## [What the task requires]
Below are the records; count the lines that include the string "Preuzmi" and give only that number.

Collected data:
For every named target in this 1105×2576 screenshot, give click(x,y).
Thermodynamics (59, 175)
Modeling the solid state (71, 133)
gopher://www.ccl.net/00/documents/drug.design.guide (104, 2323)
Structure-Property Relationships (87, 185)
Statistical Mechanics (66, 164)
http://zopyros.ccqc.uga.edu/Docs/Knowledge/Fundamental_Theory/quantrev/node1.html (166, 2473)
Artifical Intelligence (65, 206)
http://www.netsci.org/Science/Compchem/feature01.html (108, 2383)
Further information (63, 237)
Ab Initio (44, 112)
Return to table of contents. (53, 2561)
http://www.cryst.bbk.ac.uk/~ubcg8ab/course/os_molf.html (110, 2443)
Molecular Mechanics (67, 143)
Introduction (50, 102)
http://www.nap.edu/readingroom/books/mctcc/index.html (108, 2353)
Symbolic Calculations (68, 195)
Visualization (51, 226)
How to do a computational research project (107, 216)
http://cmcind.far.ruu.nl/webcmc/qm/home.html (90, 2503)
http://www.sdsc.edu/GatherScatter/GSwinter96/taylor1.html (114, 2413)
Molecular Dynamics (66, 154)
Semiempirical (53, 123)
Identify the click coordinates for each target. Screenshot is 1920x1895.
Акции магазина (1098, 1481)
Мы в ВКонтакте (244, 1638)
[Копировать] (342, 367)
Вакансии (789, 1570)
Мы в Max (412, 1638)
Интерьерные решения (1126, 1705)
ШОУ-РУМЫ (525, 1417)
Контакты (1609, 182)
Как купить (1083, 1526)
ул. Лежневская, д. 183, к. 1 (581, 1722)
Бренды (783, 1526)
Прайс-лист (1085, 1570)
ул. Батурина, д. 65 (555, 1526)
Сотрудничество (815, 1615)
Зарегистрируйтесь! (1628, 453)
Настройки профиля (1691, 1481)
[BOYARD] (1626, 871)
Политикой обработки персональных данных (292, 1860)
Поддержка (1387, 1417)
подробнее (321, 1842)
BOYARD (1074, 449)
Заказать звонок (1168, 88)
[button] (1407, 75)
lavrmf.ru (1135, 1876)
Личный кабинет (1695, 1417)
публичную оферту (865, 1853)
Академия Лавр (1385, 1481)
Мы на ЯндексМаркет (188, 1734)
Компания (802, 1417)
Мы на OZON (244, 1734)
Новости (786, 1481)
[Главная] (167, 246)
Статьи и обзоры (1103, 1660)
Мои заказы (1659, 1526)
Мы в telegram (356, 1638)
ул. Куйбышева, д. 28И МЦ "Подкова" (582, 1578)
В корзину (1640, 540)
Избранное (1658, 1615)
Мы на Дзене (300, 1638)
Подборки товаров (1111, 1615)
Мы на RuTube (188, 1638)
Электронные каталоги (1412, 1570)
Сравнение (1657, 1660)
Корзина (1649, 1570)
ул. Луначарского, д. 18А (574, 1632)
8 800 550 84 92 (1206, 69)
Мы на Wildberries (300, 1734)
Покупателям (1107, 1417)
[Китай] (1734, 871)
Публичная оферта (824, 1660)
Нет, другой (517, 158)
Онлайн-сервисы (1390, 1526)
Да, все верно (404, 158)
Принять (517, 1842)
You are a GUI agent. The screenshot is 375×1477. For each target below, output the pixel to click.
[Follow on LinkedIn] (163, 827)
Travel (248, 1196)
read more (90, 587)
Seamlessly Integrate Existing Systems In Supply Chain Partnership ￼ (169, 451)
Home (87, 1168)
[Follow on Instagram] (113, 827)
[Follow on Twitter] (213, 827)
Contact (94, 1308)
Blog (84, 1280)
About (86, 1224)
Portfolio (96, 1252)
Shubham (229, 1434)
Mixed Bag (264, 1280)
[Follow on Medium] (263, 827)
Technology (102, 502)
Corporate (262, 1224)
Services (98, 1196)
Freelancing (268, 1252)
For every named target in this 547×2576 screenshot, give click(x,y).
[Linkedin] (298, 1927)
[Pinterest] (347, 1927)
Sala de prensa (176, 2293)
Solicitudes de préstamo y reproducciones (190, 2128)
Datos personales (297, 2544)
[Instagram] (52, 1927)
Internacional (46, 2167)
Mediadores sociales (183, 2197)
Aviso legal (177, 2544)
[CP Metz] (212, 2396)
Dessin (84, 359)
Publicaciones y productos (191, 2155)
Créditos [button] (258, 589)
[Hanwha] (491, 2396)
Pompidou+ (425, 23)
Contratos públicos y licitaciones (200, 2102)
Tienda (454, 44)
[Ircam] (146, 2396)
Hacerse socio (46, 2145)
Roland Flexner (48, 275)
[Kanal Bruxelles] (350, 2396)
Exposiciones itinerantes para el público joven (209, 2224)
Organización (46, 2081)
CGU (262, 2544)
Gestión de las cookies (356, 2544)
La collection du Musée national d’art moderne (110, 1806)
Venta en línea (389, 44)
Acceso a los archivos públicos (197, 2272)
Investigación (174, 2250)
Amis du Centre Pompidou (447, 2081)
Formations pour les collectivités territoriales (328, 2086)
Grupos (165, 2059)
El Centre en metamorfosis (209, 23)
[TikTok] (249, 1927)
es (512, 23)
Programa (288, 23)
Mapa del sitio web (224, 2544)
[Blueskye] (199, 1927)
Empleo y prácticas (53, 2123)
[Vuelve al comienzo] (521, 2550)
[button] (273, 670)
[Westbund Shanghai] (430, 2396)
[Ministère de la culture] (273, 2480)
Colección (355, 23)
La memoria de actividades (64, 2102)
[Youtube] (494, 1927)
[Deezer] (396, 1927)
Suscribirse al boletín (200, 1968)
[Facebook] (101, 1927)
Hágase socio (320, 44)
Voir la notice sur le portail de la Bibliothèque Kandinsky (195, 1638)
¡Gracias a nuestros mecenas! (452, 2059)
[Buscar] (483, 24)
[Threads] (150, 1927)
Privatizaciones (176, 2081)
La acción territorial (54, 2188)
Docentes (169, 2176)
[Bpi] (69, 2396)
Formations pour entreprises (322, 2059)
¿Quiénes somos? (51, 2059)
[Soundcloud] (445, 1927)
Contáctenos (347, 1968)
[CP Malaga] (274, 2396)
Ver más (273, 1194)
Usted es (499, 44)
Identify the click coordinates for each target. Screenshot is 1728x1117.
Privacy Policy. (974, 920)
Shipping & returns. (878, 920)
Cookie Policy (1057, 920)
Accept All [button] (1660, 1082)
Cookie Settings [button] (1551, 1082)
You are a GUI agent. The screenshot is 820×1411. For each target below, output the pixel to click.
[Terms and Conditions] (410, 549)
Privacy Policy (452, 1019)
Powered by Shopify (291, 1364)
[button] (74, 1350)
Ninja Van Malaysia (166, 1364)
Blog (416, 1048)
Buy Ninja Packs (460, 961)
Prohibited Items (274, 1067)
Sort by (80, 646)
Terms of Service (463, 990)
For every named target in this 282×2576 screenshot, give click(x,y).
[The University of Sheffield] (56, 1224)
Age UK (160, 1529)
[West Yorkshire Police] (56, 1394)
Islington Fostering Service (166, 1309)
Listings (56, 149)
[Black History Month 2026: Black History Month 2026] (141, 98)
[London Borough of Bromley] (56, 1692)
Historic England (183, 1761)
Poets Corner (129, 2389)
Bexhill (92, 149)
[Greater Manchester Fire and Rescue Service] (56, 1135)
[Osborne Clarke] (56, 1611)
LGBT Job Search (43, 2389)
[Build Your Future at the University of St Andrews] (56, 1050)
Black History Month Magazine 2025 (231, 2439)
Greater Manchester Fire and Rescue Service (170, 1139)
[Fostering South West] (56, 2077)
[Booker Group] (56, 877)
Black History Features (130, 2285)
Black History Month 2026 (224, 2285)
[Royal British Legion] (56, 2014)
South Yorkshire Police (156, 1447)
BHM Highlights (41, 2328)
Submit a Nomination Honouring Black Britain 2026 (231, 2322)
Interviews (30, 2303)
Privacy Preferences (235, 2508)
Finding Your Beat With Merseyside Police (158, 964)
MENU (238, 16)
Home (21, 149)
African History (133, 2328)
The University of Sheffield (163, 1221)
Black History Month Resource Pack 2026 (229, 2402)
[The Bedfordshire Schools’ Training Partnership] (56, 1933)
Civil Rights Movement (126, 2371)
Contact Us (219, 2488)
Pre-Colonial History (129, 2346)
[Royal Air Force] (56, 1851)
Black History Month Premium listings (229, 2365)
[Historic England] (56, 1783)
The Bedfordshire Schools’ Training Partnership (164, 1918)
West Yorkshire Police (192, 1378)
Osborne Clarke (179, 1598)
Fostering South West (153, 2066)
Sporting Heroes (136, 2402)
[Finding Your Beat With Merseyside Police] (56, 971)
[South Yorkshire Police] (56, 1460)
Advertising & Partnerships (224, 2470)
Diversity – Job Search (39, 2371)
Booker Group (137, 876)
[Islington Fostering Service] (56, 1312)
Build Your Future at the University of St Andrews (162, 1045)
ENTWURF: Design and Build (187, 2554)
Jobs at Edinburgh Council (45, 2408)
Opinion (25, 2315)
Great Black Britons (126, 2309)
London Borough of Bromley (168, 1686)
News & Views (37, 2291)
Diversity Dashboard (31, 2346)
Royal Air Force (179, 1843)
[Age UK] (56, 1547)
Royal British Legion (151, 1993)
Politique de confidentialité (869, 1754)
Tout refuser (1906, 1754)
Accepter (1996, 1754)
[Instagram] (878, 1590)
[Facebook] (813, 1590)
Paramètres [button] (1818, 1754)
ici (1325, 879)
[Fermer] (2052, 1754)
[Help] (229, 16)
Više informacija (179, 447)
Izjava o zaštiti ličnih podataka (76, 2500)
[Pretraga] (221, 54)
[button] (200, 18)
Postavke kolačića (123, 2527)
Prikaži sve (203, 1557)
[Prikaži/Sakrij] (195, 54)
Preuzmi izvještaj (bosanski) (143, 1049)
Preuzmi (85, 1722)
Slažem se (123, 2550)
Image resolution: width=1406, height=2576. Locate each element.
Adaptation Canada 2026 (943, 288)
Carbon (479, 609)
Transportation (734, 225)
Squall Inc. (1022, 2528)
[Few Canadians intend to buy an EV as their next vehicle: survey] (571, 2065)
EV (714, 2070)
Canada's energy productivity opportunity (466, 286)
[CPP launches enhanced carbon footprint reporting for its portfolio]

## [Task result]
2